[Your goal] Copy out every line of the material below without any change, but leave out the pictures.
-- Begin Given records --
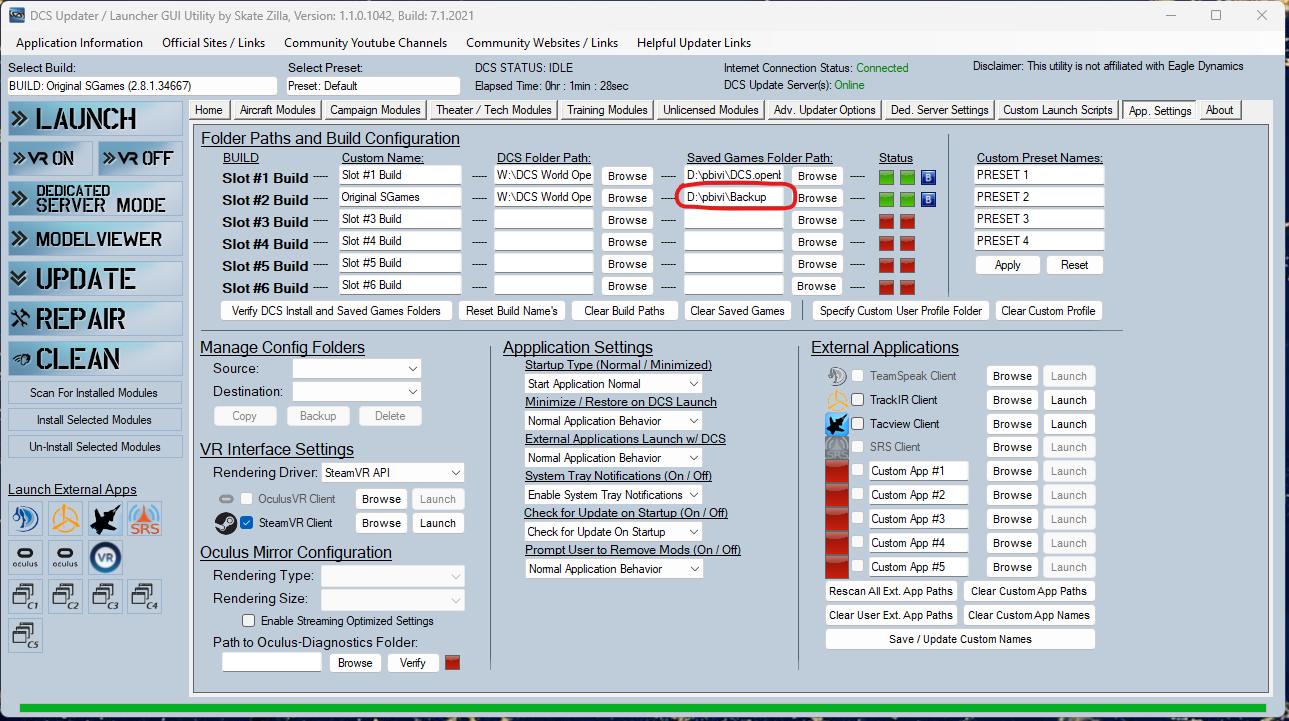Expand the Rendering Driver dropdown
Viewport: 1289px width, 721px height.
(x=393, y=472)
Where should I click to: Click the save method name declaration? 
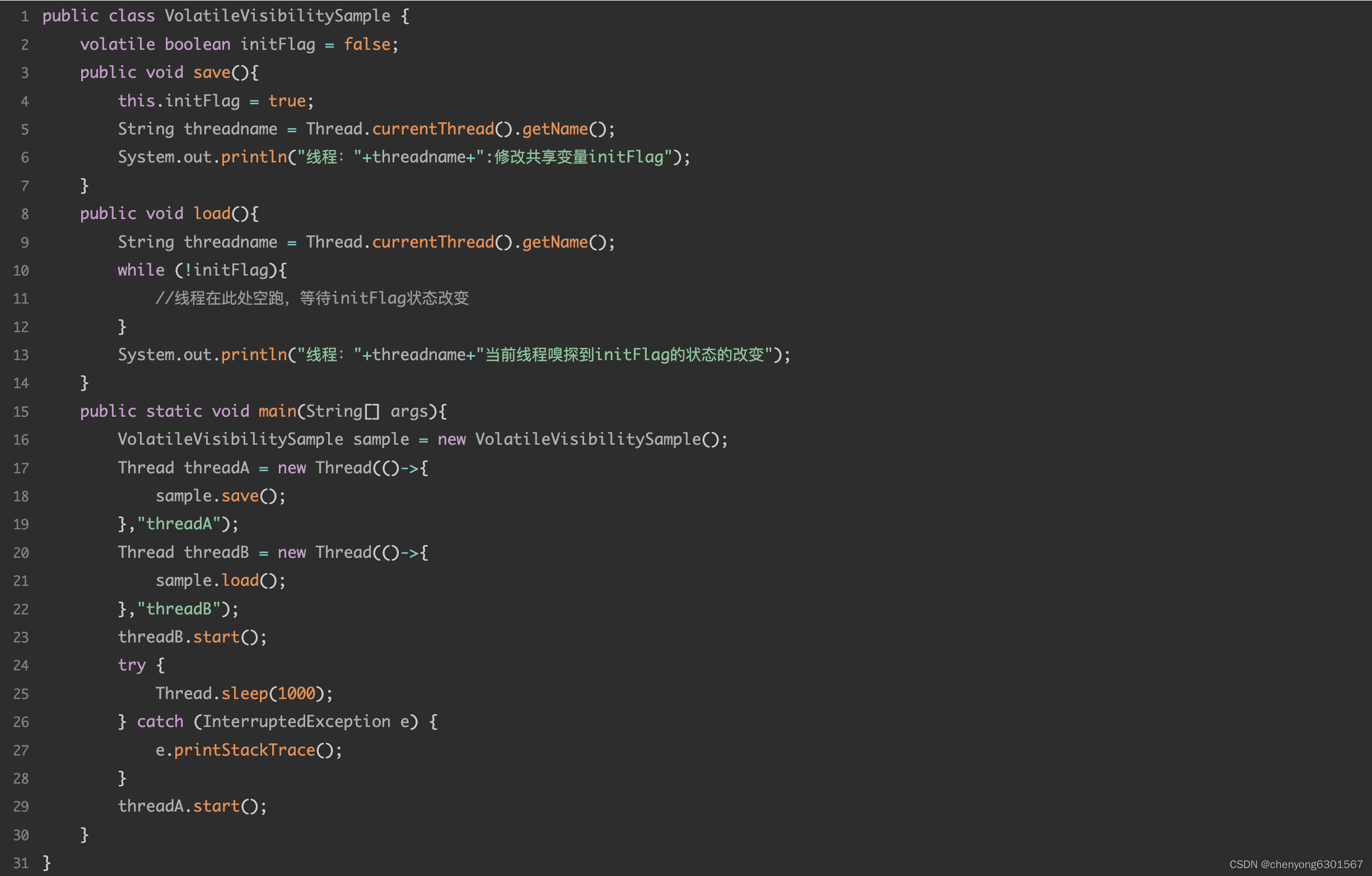coord(211,72)
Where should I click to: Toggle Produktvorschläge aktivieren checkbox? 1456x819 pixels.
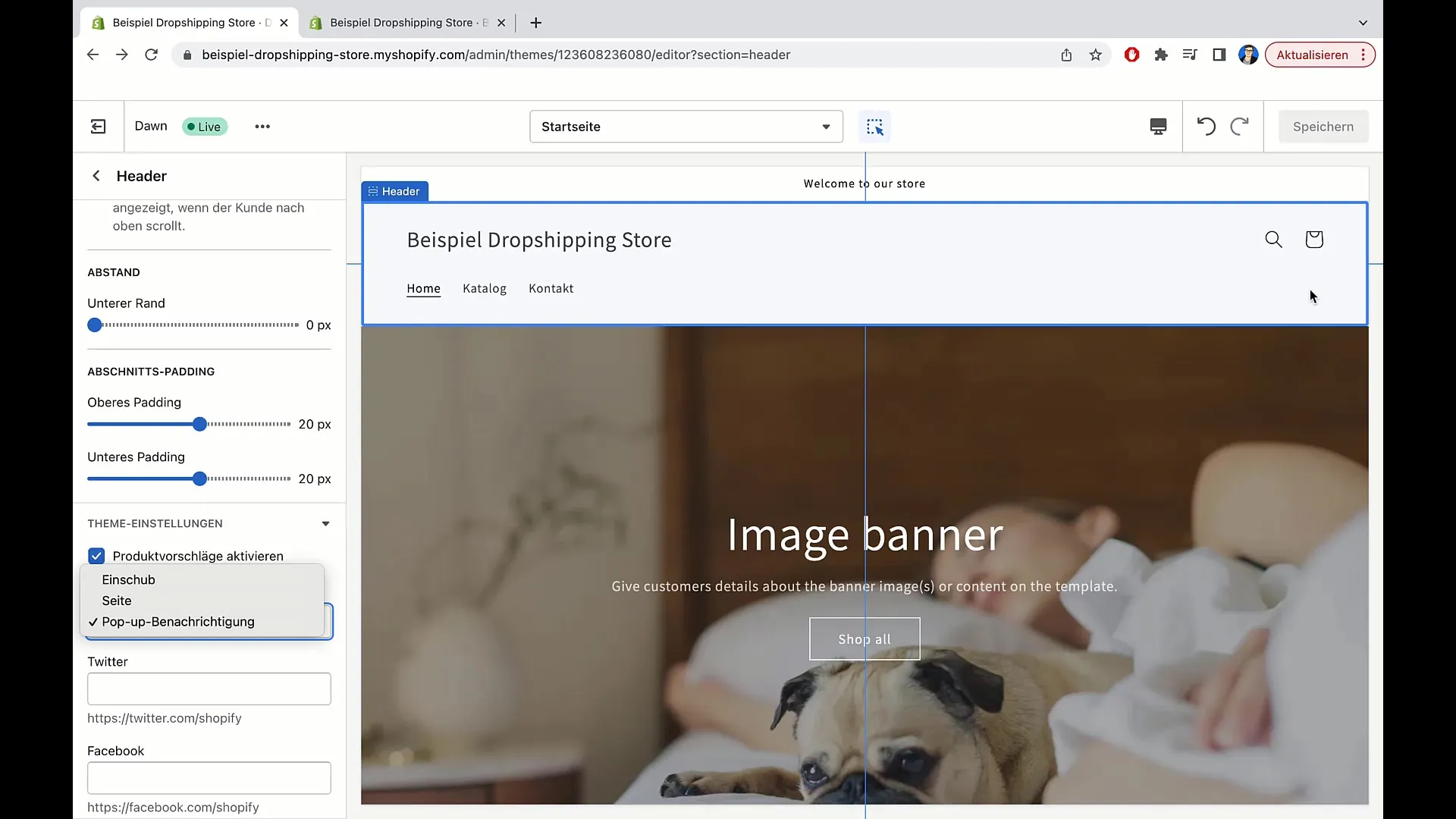point(96,556)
-- End Given records --
[Completed task]
Expand the Rendering Driver dropdown
Viewport: 1289px width, 721px height.
(x=393, y=472)
Where should I click to: Click the save method name declaration? 
coord(211,72)
Where should I click to: Toggle Produktvorschläge aktivieren checkbox? 1456x819 pixels.
point(96,556)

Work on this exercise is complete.